Tag Archives: Justice Scalia

US Judicial Appointments

scaliaAs I have posted before, a different way then how senate confirmation of presidential appointments are currently done. This idea occurred to me after the nomination of Judge Bork by President Reagan. The Senate has every right to confirm, every right to reject, but no right to not vote in a timely matter. What the Democrats did then and what the Republicans in an even worse way intend to do now is wrong! For good reasons, bad reasons, or no reason the Senate is to confirm or reject every appointment made by any President of the United States.

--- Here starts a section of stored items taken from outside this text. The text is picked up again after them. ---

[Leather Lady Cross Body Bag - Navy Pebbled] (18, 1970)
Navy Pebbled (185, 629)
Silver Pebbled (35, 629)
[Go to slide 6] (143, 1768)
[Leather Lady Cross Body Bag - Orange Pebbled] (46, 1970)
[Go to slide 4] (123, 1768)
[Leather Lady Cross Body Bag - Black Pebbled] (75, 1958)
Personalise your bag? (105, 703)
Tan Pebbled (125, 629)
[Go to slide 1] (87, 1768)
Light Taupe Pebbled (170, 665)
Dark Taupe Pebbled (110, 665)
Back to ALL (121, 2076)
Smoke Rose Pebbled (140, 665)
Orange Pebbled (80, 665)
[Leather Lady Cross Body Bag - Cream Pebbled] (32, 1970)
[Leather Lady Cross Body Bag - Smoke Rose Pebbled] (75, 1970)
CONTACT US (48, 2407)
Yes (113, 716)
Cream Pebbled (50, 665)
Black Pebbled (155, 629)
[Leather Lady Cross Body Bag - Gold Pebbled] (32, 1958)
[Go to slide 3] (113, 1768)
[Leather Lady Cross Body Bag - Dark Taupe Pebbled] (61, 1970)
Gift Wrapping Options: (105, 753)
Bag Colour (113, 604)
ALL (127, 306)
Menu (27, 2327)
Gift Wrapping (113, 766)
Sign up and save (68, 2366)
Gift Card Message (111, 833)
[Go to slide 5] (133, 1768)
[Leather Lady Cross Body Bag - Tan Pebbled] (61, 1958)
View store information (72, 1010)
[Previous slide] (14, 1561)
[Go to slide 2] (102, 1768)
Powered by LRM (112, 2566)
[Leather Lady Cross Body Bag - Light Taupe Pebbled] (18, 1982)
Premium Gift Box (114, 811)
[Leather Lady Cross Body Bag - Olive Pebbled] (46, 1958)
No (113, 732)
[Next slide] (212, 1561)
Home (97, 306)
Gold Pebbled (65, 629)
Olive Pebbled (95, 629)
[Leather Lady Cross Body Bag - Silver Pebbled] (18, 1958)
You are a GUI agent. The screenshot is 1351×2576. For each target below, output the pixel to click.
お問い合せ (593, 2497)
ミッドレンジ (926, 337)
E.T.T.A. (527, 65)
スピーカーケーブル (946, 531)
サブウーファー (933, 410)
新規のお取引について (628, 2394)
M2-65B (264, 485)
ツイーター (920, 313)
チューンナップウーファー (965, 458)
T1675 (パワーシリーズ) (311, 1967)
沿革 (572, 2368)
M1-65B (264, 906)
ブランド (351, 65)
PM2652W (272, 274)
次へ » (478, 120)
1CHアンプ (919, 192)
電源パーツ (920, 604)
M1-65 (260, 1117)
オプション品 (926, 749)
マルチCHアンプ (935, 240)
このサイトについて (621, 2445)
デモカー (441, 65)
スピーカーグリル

This should be the process. After President Obama nominates someone to fill the vacancy on the Supreme court created by the death of Justice Scalia the Senate holds a vote to determine when the Senate holds a confirmation vote. There are 5 set days, 20 days after the appointment, 30 days, 40 days, 60 days, or the first sitting of the Senate 80 days after the appointment. The default is the middle setting of 40 days or some 8 weeks after the appointment the Senate will vote to confirm or reject the nominee. By super majorities the Senate can advance the vote to 30 days after nomination with the vote of 67 Senators or only 20 days after appointment by a vote of 75 Senators. By minorities the Senate can delay the vote to 60 days after nomination with the vote of 33 Senators or till 80 days after appointment by a vote of 50 Senators.

All confirmation votes of Presidential judicial appointments will occur on the first sitting of the Senate that’s 20 / 30 / 40 / 60 / 80 days after the President nominates someone to fill a vacancy in the federal judiciary. The minority can delay a vote but not block it and super majorities can advance that vote but not ram it through. Each appointment gets confirmed or rejected no early then 4 weeks to no longer then 16 weeks after the nomination by the President. One change I’d make would be for judicial appointments to require a 2/3 majority for confirmation. For the federal bench a 2/3 majority of the Senate present and voting and for the Supreme court an absolute 2/3 majority or at least 67 votes to confirm.